In this example, a toner having a particle size of 3.5 microns was prepared by the limited coalescence technique as described in U.S. Pat. No. 4,833,060. The toner contained 15 percent by weight of Fanal Pink pigment and 1 percent by weight of tetradecyl pyridinium tetraphenyl borate charge agent, and 84 percent by weight toner binder. The toner binder consisted of 80 percent by weight styrene and 20 percent by weight butylacrylate (Piccotoner™ 1221, sold by Hercules-Sanyo, Inc.). Carrier mixtures consisting of polyvinylidene fluoride (Kynar™) coated carrier particles and PMMA coated carrier particles were used. The carrier cores were strontium-lanthanum ferrite. The percentage of polyvinylidene fluoride in the carrier mixture is listed first in the "Carrier Mixture Composition" column. The charge to mass for these developers was measured by the Second Technique and the results are shown in Table 10.

TABLE 10
______________________________________
Blends of Example 16
Carrier Mixture
Composition
μC/g
______________________________________
100/0 412
75/25 285
50/50 140
25/75 100
0/100 0
______________________________________

The toner of Example 16 was used in the developer compositions of this Example. The carrier mixture consisted of two types of carrier particles, each type of carrier particles had blended coatings with different ratios of polyvinylidene fluoride (Kynar™) and PMMA. One type of carrier particles was coated with 1.5 pph of Kynar™ and 0.5 pph of PMMA and the other type of carrier particles was coated with 1 pph of Kynar™ and 1 pph of PMMA. The carrier cores were strontium-lanthanum ferrite. The percent by weight of the carrier particles having the coating consisting of 1.5 pph Kynar™ and 0.5 pph PMMA is listed first in the column labeled "Carrier Mixture Composition" in Table 11. The charge to mass for these developers was measured by the Second Technique and the results are shown in Table 11.

TABLE 11
______________________________________
Results of Example 17
Carrier Mixture
Composition
μC/g
______________________________________
100/0 275
75/25 245
50/50 220
25/75 194
0/100 160
______________________________________

Example 17 was repeated except that one type of carrier in the carrier mixture was coated with 1.5 pph of polyvinylidene fluoride (Kynar™) and 0.5 pph of PMMA and the other was coated with 0.5 pph of Kynar™ and 1.5 pph of PMMA. The carrier cores were strontium-lanthanum ferrite. The percent by weight of the carrier particles having the coating consisting of 1.5 pph Kynar™ and 0.5 pph PMMA is listed first in the "Carrier Mixture Composition" column in Table 12. The charge to mass for these developers was measured by the Second Technique and are summarized in Table 12.

TABLE 12
______________________________________
Results of Example 18
Carrier Mixture
Composition
μC/g
______________________________________
100/0 275
75/25 225
50/50 190
25/75 140
0/100 100
______________________________________

Attempts were made to make a blended carrier coating with various amounts of Kynar™ and Kraton™ WRC at 2 pph of total coverage. The solution coating approach could not be used because a common solvent which would be practical to use could not be found. The melt-coating technique also yielded poor coatings as Kynar™ and Kraton™ were incompatible. Compatibility is necessary to obtain a uniform coating and for the mechanical integrity of the coating. It was found that when an incompatible mixture of polymers was used to make carrier coatings, the charge to mass of the toners was poor and unstable, because when exercised one of the components of the coating would not adhere to the core.

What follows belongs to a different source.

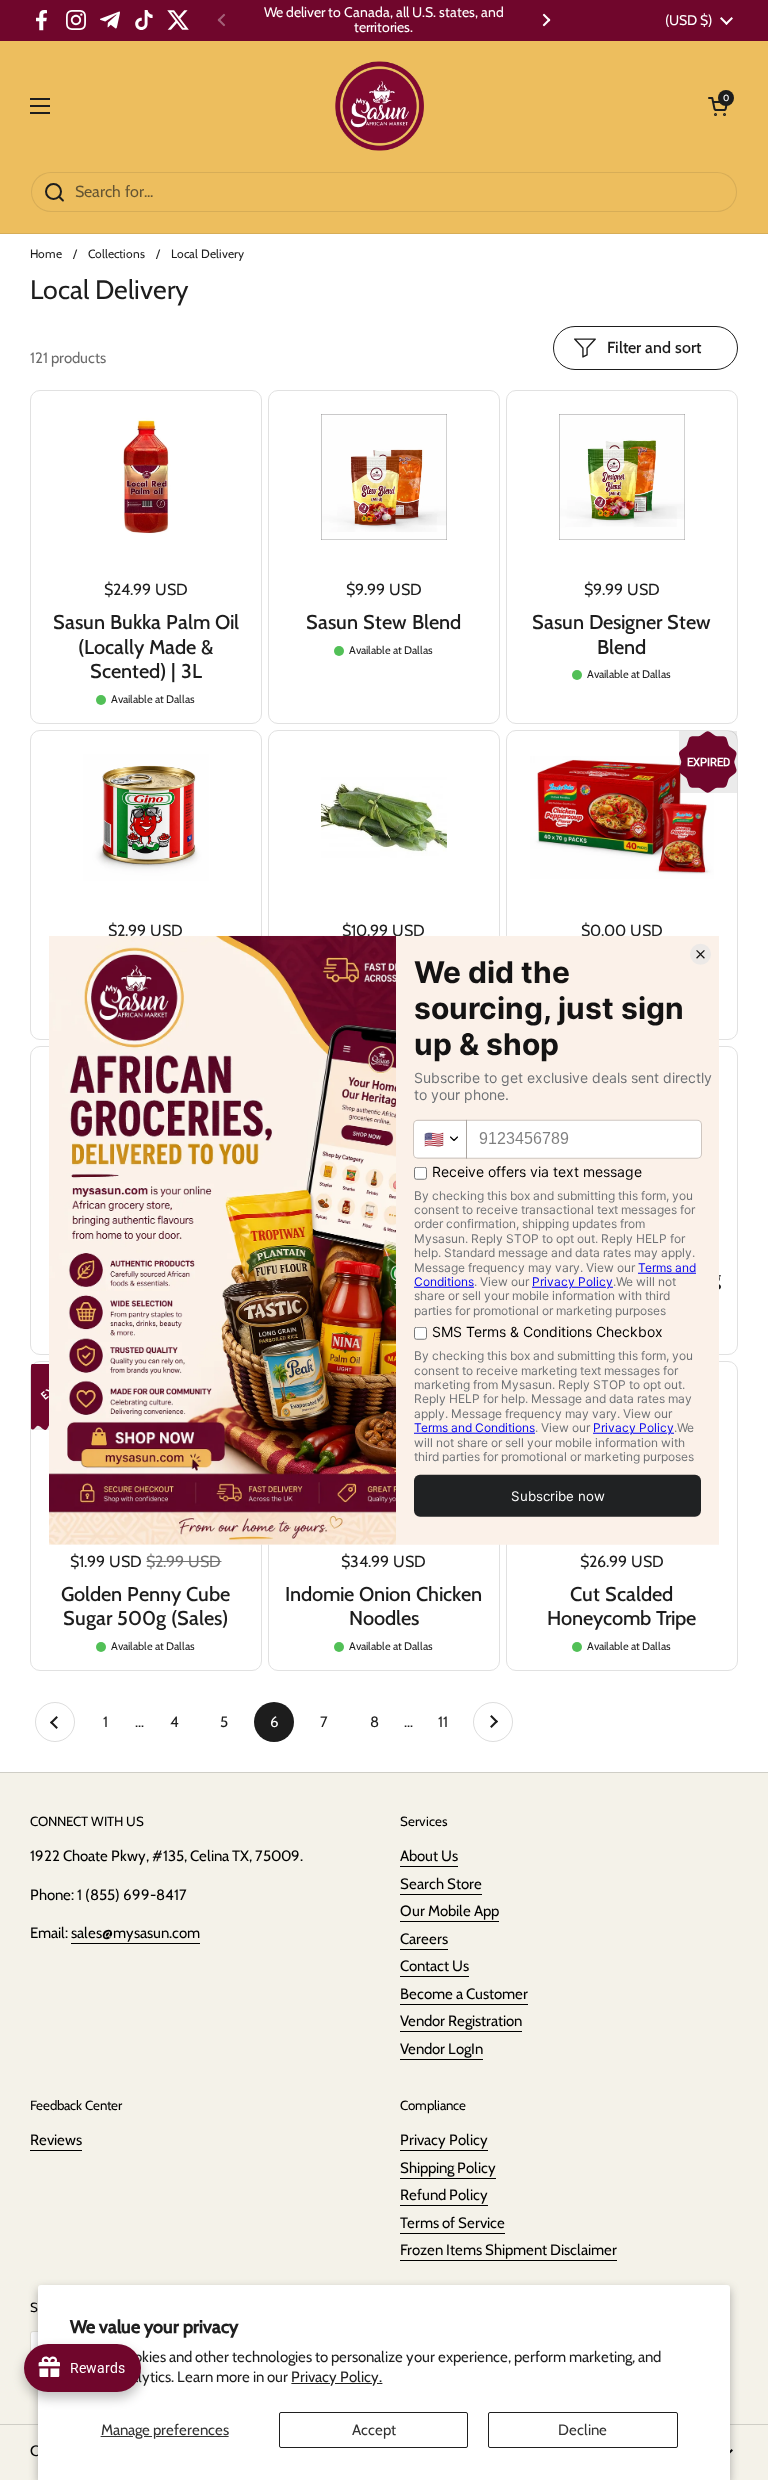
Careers (424, 1939)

The results of Comparative Example A can be compared to the result of Example 13, wherein Kraton™ coated carrier particles and Kynar™ coated carrier particles were combined to form a carrier mixture which was successfully used to control the toner charge.

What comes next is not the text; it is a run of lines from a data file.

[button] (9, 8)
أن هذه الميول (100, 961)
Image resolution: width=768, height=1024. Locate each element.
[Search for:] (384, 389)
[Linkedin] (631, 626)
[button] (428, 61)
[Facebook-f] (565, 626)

Carriers having coatings consisting of blends of polyvinylidene fluoride (Kynar™) and PMMA, rather than carrier mixtures, were used in this Example. The developer consisted of 12% by weight of toner and 88% by weight of carrier. The toners used in Example B and C corresponded to those used in Examples 8 and 9, respectively. The charge to mass of the toners was measured using the Third Technique for fresh and aged toner and are listed in Table 13. The results of the fresh measurements for Comparative Examples B and C are comparable to Examples 8 and 9, respectively. The results of the aged measurements for Comparative Examples B and C are comparable to Examples 10 and 11, respectively.

TABLE 13
______________________________________
Results of Comparative Examiples B & C
Composition
of Blended 5 Min.
Example Coating μC/g μC/g
______________________________________
B 100/0 94.33 89.39
75/25 43.61 39.29
50/50 38.94 33.44
25/75 bicharged bicharged
C 100/0 64.37 46.85
75/0 27.14 15.14
50/50 19.89 8.08
25/75 bicharged bicharged
______________________________________

The results of Comparative Examples B compared to Examples 8 and 10 and the results of Comparative Example C to Examples 9 and 11 indicate that the mixtures of carrier particles, which were separately coated by different methods, provide better control over the toner charge and allow for more incremental adjustments in the toner charge than blended coatings on carrier particles. The mixture of carriers with different coatings also makes it possible to adjust the toner charge by adjusting the composition of the carrier while the carrier is being used in an electrostatographic machine.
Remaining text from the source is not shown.